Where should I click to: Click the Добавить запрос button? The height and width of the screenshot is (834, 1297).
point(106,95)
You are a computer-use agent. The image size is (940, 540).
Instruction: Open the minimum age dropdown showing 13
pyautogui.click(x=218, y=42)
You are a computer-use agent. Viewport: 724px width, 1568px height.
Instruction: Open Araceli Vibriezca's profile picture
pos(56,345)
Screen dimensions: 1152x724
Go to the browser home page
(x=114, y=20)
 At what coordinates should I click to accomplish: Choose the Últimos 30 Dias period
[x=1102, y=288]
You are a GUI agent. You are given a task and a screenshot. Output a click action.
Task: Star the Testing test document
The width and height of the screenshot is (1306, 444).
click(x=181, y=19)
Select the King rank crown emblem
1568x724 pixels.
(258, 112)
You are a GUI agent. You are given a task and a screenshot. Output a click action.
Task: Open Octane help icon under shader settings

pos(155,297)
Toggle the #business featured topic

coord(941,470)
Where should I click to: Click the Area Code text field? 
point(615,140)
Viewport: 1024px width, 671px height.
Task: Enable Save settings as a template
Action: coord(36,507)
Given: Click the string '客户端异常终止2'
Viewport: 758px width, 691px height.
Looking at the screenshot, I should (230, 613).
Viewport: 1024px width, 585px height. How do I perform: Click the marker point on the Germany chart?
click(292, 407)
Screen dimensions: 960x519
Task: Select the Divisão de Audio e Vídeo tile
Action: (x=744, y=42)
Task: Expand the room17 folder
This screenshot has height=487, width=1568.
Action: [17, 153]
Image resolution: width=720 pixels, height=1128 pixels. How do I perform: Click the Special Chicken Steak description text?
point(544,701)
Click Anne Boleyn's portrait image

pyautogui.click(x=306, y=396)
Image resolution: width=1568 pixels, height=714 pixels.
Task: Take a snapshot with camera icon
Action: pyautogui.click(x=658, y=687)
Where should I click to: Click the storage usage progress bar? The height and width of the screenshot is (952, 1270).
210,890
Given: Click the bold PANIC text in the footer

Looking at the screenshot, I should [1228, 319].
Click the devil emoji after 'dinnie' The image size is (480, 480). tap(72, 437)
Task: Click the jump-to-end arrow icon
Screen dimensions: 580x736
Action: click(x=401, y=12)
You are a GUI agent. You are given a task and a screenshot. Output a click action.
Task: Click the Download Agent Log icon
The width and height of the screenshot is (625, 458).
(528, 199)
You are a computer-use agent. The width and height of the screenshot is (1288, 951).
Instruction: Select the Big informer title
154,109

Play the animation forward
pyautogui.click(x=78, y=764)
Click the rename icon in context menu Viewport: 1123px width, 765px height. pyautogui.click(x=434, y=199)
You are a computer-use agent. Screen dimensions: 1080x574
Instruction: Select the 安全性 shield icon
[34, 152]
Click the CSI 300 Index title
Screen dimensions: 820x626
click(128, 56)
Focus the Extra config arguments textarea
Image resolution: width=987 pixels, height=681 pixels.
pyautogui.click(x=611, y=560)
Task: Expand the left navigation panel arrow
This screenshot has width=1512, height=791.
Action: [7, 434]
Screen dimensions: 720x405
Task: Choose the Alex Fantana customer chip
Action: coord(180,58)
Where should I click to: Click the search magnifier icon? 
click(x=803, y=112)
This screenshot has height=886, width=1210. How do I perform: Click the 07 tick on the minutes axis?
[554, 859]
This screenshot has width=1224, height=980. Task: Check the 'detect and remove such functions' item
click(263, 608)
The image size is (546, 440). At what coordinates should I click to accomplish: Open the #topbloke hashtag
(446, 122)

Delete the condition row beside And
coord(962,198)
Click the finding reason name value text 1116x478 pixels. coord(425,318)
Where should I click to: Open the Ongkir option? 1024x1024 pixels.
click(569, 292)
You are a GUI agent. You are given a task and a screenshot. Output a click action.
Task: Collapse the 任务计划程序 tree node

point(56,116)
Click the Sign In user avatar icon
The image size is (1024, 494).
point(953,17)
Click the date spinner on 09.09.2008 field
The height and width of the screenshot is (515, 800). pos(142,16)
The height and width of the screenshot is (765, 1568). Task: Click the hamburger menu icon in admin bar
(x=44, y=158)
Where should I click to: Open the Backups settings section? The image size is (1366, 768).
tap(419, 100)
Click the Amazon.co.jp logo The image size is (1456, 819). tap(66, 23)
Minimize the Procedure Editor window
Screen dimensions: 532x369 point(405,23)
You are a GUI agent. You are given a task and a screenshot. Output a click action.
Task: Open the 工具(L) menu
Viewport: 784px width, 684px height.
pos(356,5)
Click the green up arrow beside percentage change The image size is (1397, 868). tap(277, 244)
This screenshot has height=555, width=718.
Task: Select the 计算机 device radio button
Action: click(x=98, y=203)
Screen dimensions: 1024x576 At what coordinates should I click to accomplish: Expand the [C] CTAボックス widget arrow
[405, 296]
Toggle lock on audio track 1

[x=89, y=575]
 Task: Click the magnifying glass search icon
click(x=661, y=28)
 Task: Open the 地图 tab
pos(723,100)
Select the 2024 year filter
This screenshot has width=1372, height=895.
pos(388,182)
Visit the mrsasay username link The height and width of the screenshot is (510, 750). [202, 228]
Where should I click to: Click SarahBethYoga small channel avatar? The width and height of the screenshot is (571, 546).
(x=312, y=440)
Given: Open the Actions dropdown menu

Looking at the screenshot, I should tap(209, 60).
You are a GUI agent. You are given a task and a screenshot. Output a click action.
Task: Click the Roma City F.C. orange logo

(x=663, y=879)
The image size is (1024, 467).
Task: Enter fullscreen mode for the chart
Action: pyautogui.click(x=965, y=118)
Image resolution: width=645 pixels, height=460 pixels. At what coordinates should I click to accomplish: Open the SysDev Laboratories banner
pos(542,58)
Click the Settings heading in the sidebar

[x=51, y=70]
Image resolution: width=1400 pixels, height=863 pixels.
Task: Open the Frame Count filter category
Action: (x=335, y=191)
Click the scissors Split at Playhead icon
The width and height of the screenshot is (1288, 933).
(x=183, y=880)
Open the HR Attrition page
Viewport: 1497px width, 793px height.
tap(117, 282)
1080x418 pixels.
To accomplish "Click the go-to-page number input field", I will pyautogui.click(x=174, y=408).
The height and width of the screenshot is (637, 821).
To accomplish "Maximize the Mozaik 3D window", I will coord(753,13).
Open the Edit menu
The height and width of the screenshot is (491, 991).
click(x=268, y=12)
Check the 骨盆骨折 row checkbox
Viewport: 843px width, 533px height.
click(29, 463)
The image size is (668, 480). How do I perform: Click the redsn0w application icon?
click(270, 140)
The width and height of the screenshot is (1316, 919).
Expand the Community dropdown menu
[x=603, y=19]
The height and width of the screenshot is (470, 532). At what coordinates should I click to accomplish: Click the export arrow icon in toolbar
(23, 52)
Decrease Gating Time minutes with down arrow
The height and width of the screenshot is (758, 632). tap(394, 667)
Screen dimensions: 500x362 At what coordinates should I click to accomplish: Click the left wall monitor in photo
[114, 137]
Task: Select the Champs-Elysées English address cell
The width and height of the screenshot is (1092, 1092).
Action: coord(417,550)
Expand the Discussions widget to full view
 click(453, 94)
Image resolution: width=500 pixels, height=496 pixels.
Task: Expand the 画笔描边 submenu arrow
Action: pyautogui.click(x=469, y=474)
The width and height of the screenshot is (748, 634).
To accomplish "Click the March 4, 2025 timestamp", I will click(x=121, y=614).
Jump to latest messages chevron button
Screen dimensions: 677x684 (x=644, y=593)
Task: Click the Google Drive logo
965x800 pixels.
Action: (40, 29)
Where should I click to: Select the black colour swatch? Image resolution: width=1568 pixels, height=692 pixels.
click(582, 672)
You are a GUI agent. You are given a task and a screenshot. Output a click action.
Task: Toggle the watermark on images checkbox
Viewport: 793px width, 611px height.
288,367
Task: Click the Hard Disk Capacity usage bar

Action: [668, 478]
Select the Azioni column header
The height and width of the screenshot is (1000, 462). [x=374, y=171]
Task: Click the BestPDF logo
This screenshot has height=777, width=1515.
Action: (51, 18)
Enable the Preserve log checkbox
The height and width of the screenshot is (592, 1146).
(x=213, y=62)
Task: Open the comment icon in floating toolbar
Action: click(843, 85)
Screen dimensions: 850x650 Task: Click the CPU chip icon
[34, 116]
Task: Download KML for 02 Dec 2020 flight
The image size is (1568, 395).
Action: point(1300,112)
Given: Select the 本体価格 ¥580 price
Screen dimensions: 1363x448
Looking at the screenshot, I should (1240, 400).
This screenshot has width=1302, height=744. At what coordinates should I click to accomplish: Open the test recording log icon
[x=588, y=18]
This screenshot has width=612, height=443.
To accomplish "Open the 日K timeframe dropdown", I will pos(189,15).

# # # #

** REQUIREMENT **
Produce only the lines from the line containing "Click the devil" through the line containing "Click the CSI 300 Index title", inclusive of both, exactly as they stand in the entries above.

** ANSWER SPACE **
Click the devil emoji after 'dinnie' The image size is (480, 480). tap(72, 437)
Task: Click the jump-to-end arrow icon
Screen dimensions: 580x736
Action: click(x=401, y=12)
You are a GUI agent. You are given a task and a screenshot. Output a click action.
Task: Click the Download Agent Log icon
The width and height of the screenshot is (625, 458).
(528, 199)
You are a computer-use agent. The width and height of the screenshot is (1288, 951).
Instruction: Select the Big informer title
154,109

Play the animation forward
pyautogui.click(x=78, y=764)
Click the rename icon in context menu Viewport: 1123px width, 765px height. pyautogui.click(x=434, y=199)
You are a computer-use agent. Screen dimensions: 1080x574
Instruction: Select the 安全性 shield icon
[34, 152]
Click the CSI 300 Index title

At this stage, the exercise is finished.